Crear propuestas de valor y posicionamientos disruptivos requiere una diferenciación clara frente a las tendencias competitivas y de consumo existentes. La principal estrategia para conseguirlo es la innovación basada en el consumidor, es decir, identificar las necesidades no satisfechas dentro de una categoría y ofrecer soluciones que desafíen las expectativas tradicionales del mercado.
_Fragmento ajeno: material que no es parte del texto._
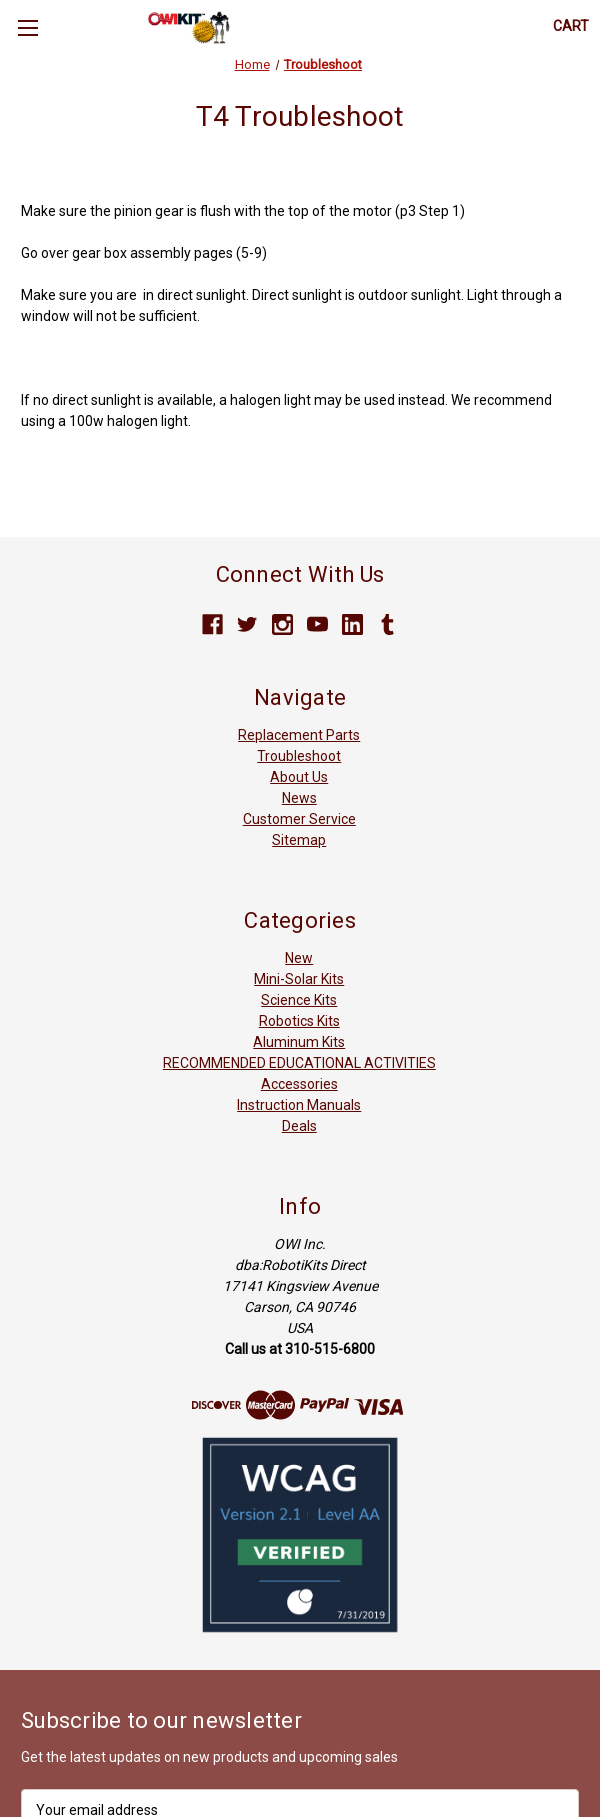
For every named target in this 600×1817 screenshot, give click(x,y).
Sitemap (299, 840)
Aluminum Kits (299, 1042)
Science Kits (299, 1000)
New (299, 958)
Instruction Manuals (299, 1105)
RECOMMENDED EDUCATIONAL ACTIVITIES (299, 1063)
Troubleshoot (299, 756)
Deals (299, 1126)
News (299, 798)
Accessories (299, 1084)
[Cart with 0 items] (571, 26)
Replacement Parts (299, 735)
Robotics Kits (299, 1021)
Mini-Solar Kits (299, 979)
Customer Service (299, 819)
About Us (299, 777)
Según Christensen (1997), las innovaciones disruptivas suelen surgir cuando una empresa se enfoca en segmentos de mercado desatendidos o en aquellos que no son atendidos de manera eficiente por los actores tradicionales.
Además, la personalización juega un papel crucial, ya que la capacidad de adaptar los productos o servicios a las necesidades y preferencias individuales de los consumidores permite generar una conexión más profunda y diferenciada. En este sentido, el uso de tecnologías emergentes y el análisis de datos se convierten en herramientas esenciales para comprender mejor a los clientes y ofrecerles propuestas únicas.
Finalmente, la autenticidad y la coherencia en la propuesta de valor son elementos diferenciadores clave. Las marcas que logran construir una identidad auténtica, alineada con los valores del consumidor, tienen mayores posibilidades de ser disruptivas en su sector.